--- Start Document text ---

23
Search Engine with Rails and Elastic Search
I had always wondered "How do I search through the relational database, in any table, in any column and get the related result?". After searching for a bit, I reached to the conclusion YOU DON'T.
Searching through more than one table and add to that, more than one column is very complex with relational database. That's where Elasticsearch comes into play. Elasticsearch stores all records in documents and provides search functionality that is very fast.
DISCLAIMER
Before we move into the implementation part of the tutorial, I want to make this clear:
This is not the tutorial for building the web search engine like Google. What you will be building is a search engine for the Rails App where you can search for any string inside any table in the app. This will help you in adding the functionality of app wide search.
Now then, let's create a search engine for our Rails App.
I have prepared an example app for making it more easier to follow through the tutorial and pushed to Github. You can clone it from here.
Or with the following command:
git clone [email protected]:coolprobn/rails-search-engine.git
You can install Elasticsearch by following instructions in the official website.
When you have installed Elasticsearch in your machine, you will also be presented with commands to run the server. You can also find commands to run Elasticsearch for your OS here.
Following command is for MacOS where I installed Elasticsearch with Homebrew:
-
Run only once
elasticsearch
-
Run in background and on machine restart
brew services start elastic/tap/elasticsearch-full
NOTE: It can take some time to fully start the server.
You can check if Elasticsearch is working by opening localhost on port 9200 in your browser:
http://localhost:9200/
You should see content similar to this:
{
"name" : "Prabins-MacBook-Pro.local",
"cluster_name" : "elasticsearch_cool",
"cluster_uuid" : "J2CAnnSoRI6p2zZGV3K8eg",
"version" : {
"number" : "7.13.3",
"build_flavor" : "default",
"build_type" : "tar",
"build_hash" : "5d21bea28db1e89ecc1f66311ebdec9dc3aa7d64",
"build_date" : "2021-07-02T12:06:10.804015202Z",
"build_snapshot" : false,
"lucene_version" : "8.8.2",
"minimum_wire_compatibility_version" : "6.8.0",
"minimum_index_compatibility_version" : "6.0.0-beta1"
},
"tagline" : "You Know, for Search"

--- End Document text ---
--- Start Extracted records ---

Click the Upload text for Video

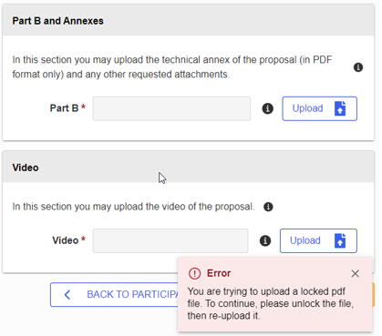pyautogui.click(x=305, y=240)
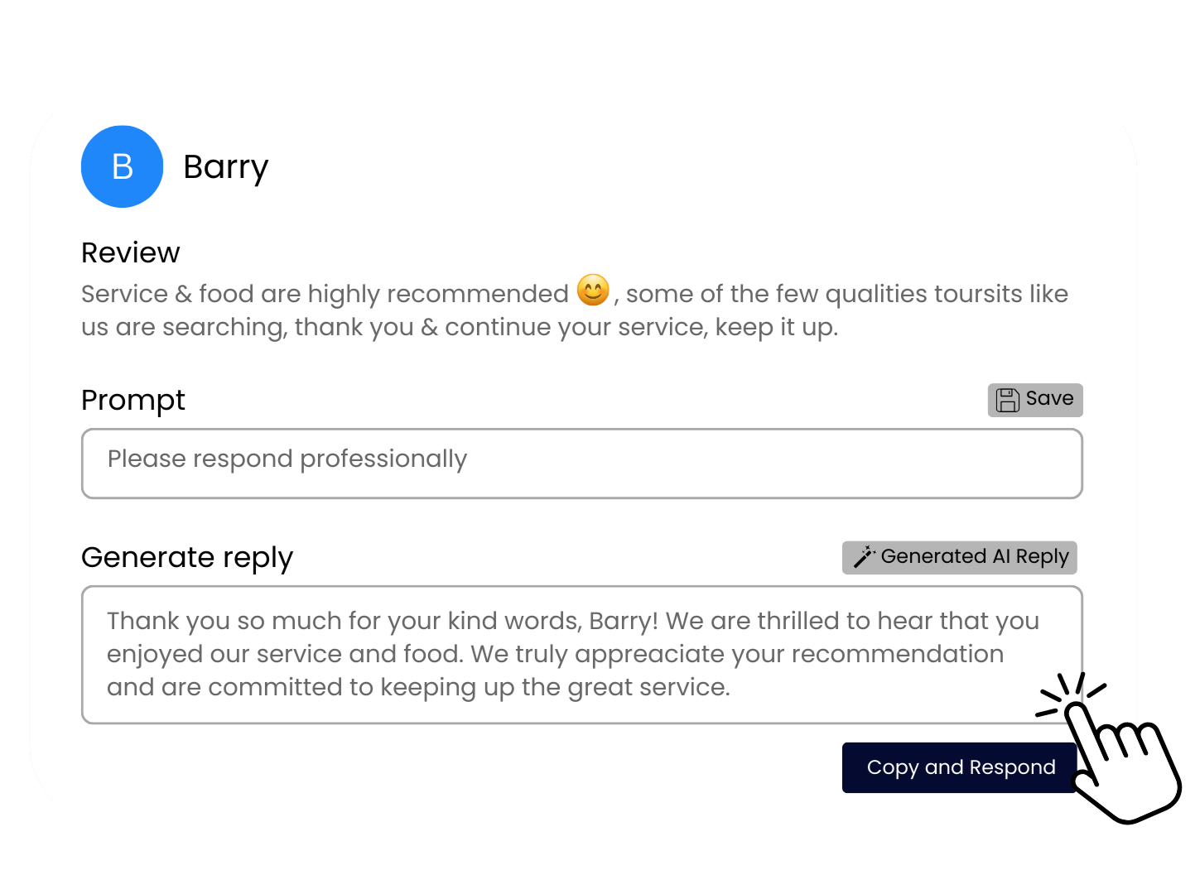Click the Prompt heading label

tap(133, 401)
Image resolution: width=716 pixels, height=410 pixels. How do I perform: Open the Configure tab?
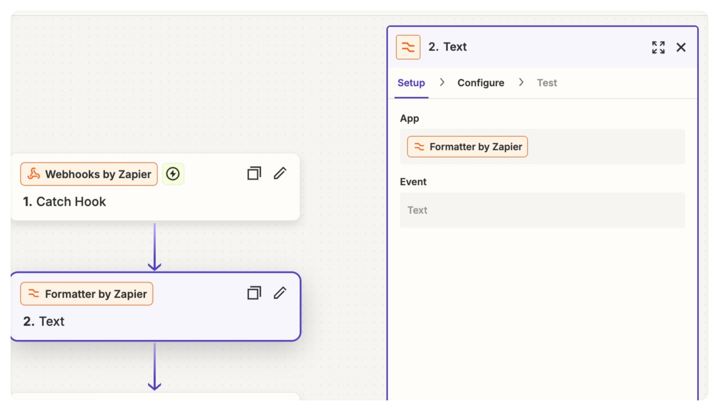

--- End Extracted records ---
--- Start Extracted records ---

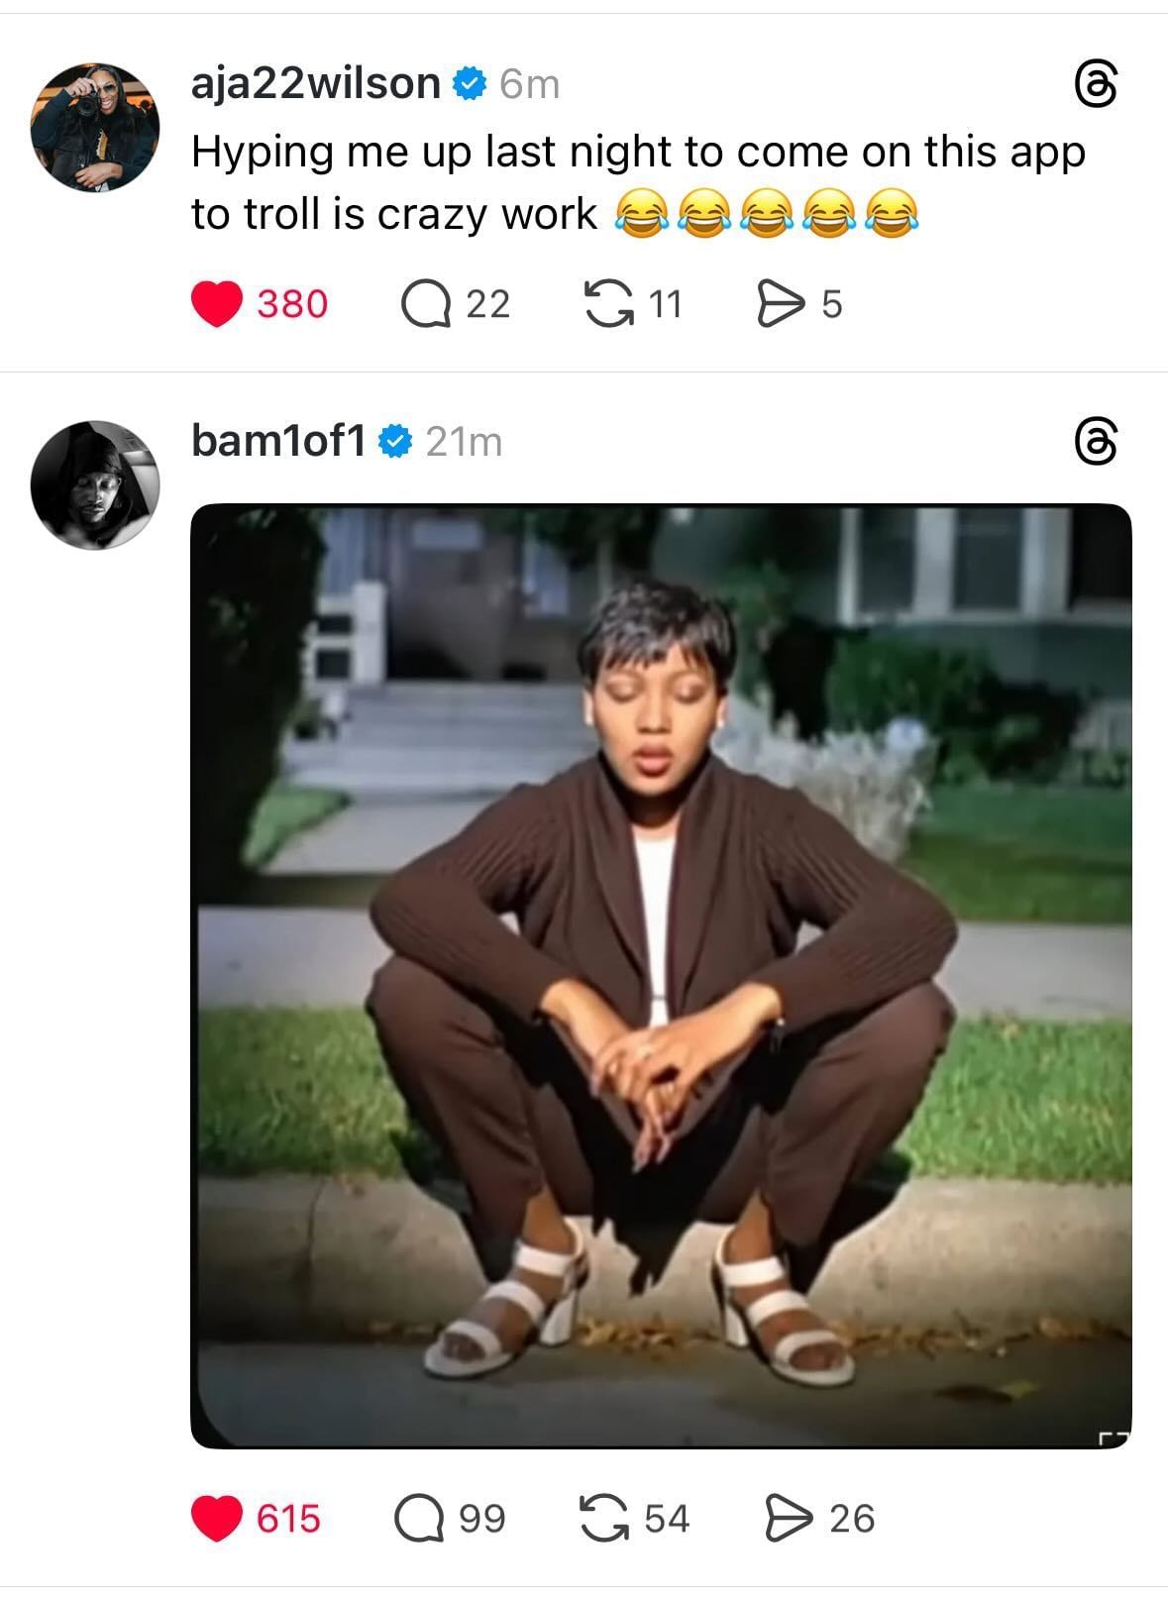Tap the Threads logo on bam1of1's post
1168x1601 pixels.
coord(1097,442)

--- End Extracted records ---
--- Start Extracted records ---

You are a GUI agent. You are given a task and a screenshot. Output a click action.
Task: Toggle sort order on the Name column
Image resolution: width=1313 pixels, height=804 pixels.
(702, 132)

--- End Extracted records ---

Required actions>
1. In the Rails and Elasticsearch tutorial, why does the author use Elasticsearch instead of searching the relational database directly? Answer in one to three sentences.
2. List every terminal command given in the Rails and Elasticsearch tutorial.
3. Write the next part of the Rails and Elasticsearch tutorial, starting after the last line shown.

Responses to the tasks>
1. Searching across more than one table and more than one column is very complex with a relational database. Elasticsearch stores all records in documents and provides very fast search.

2.
- git clone [email protected]:coolprobn/rails-search-engine.git
- elasticsearch
- brew services start elastic/tap/elasticsearch-full

3.
}
Add the following to your Gemfile.rb
# Elasticsearch for powerful searching
gem 'elasticsearch-model'
gem 'elasticsearch-rails'
Install gems with bundle install
Add following to all the models. At present, there are three models inside the app; Author, Article and Category.
Example for Author model:
class Author < ApplicationRecord
include Elasticsearch::Model
include Elasticsearch::Model::Callbacks
end
This will allow the models in the app to be searched through elasticsearch.
Hmm, that was cumbersome 😪. You can refactor and DRY the code by creating a concern called Searchable and just include that module in all models. This module can also have other configurations required to make the search more powerful.
Create the concern inside app/models/concerns/searchable.rb
and add the following
module Searchable
extend ActiveSupport::Concern
included do
include Elasticsearch::Model
include Elasticsearch::Model::Callbacks
end
end
Now, you can include the Searchable module in the models, at the moment there are there are three models in the app: Author, Article and Category, you can include the module as required in each one of them.
Example for Author model:
# app/models/author.rb
class Author < ApplicationRecord
include Searchable
# remaining code
end
Now all the codes inside Searchable module will be accessible to models where this module is configured or included.
To make all records inside the database available to the Elasticsearch they need to be indexed/stored in various documents first. When comparing to relational database, indexing is same like storing records in tables.
Create a file lib/tasks/elastic_search.rake
and add the following:
namespace :elastic_search do
desc 'Index models to elasticsearch'
task :index_models, [:models] => :environment do |_, args|
# eager load first so that models are available for next step
Rails.application.eager_load!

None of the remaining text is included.